Minimum sample size of 10,000 individuals with 1 or more new prescriptions for opioids.
Is there a difference in outcomes for patients with diabetes and those who do not have diabetes using ACE or ARBs?
Angiotensin converting enzyme inhibitors (ACE inhibitors) and angiotensin receptor blockers (ARBs) are widely prescribed medications. A 2014 recent Cochrane review of randomized controlled trials found no evidence of a difference in total mortality or cardiovascular outcomes (e.g. cardiovascular events) for ARBs as compared with ACE inhibitors for patients prescribed these medications for primary hypertension. However, whether this translates to non-study populations is not well understood. Is there a difference in all-cause mortality and cardiovascular outcomes for patients with diabetes and those who do not have diabetes using these medications irrespective of indication?
- Comparison for patients without diabetes
- All-cause 5-year mortality and (separately) cardiovascular events for patients without diabetes on ACE inhibitors.
- Numerator: Of those individuals in the denominator, number of individuals without diabetes on ACE inhibitors that experience death or a cardiovascular event within a 5-year period.
- Denominator: Number of individuals without diabetes on ACE inhibitors at a given point(s) in time.
- ii. All-cause 5-year mortality and (separately) cardiovascular events for patients without diabetes on ARBs.
- Numerator:Of those individuals in the denominator, number of individuals without diabetes on ARBs that experience a cardiovascular event or death within a 5-year period.
- Denominator: Number of individuals without diabetes on ARBs at a given point(s) in time.
- b) Comparison for patients with diabetes
- Total mortality and cardiovascular events for patients with diabetes on ACE inhibitors.

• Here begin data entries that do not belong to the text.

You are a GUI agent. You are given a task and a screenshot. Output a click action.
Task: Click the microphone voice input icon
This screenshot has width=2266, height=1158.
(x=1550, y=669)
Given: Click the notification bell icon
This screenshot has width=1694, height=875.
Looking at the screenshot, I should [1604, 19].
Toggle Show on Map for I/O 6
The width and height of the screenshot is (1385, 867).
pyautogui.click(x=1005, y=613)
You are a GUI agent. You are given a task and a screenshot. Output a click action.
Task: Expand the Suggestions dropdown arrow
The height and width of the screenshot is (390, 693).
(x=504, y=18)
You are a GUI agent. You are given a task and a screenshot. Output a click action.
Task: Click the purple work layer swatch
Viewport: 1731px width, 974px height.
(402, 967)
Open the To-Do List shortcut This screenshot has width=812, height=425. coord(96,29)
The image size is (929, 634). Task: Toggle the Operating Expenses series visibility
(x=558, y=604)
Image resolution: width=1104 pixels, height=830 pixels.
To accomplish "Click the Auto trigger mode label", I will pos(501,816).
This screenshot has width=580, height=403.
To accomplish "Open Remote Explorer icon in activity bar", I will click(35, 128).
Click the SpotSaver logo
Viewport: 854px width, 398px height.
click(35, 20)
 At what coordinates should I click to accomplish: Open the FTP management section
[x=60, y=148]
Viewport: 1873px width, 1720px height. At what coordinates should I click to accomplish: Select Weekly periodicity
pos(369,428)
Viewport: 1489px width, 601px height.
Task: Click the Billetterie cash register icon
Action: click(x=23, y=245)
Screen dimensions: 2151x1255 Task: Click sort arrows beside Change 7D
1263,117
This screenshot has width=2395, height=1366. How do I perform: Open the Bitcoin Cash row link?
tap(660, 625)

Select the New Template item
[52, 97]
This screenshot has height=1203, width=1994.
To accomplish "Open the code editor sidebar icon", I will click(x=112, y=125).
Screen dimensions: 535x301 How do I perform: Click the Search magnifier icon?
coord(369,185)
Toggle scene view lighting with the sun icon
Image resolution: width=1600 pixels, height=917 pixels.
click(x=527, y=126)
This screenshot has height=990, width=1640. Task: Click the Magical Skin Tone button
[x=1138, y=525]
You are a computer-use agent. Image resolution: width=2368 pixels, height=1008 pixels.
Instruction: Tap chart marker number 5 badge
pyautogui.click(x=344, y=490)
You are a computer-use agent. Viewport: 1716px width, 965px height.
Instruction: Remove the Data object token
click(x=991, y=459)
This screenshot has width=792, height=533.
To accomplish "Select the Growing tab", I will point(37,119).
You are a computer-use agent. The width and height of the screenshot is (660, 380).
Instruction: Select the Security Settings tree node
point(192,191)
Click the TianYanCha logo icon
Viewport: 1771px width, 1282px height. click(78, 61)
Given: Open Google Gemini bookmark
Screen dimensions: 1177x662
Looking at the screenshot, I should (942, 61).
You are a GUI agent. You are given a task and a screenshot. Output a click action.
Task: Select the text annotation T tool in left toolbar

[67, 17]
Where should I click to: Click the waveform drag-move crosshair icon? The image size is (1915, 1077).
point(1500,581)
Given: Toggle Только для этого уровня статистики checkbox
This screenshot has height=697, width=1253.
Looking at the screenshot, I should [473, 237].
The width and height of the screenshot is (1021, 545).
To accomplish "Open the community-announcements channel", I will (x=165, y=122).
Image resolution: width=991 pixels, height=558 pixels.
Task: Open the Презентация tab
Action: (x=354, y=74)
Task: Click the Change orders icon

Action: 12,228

- Numerator: Of those individuals in the denominator, number of individuals with diabetes on ACE inhibitors that experience a cardiovascular event or death within a 5-year period.
- Denominator: Number of individuals with diabetes on ACE inhibitors at a given point(s) in time.
- Total mortality and cardiovascular outcomes for patients with diabetes on ARBs.
- Numerator: Of those individuals in the denominator, number of individuals with diabetes on ARBs that experience a cardiovascular event or death within 5-year period.
- Denominator: Number of individuals with diabetes on ARBs at a given point(s) in time.
Minimum sample size of 5,000 users of ACE inhibitors and 5,000 users of ARBs.
Data should follow users for at least five years.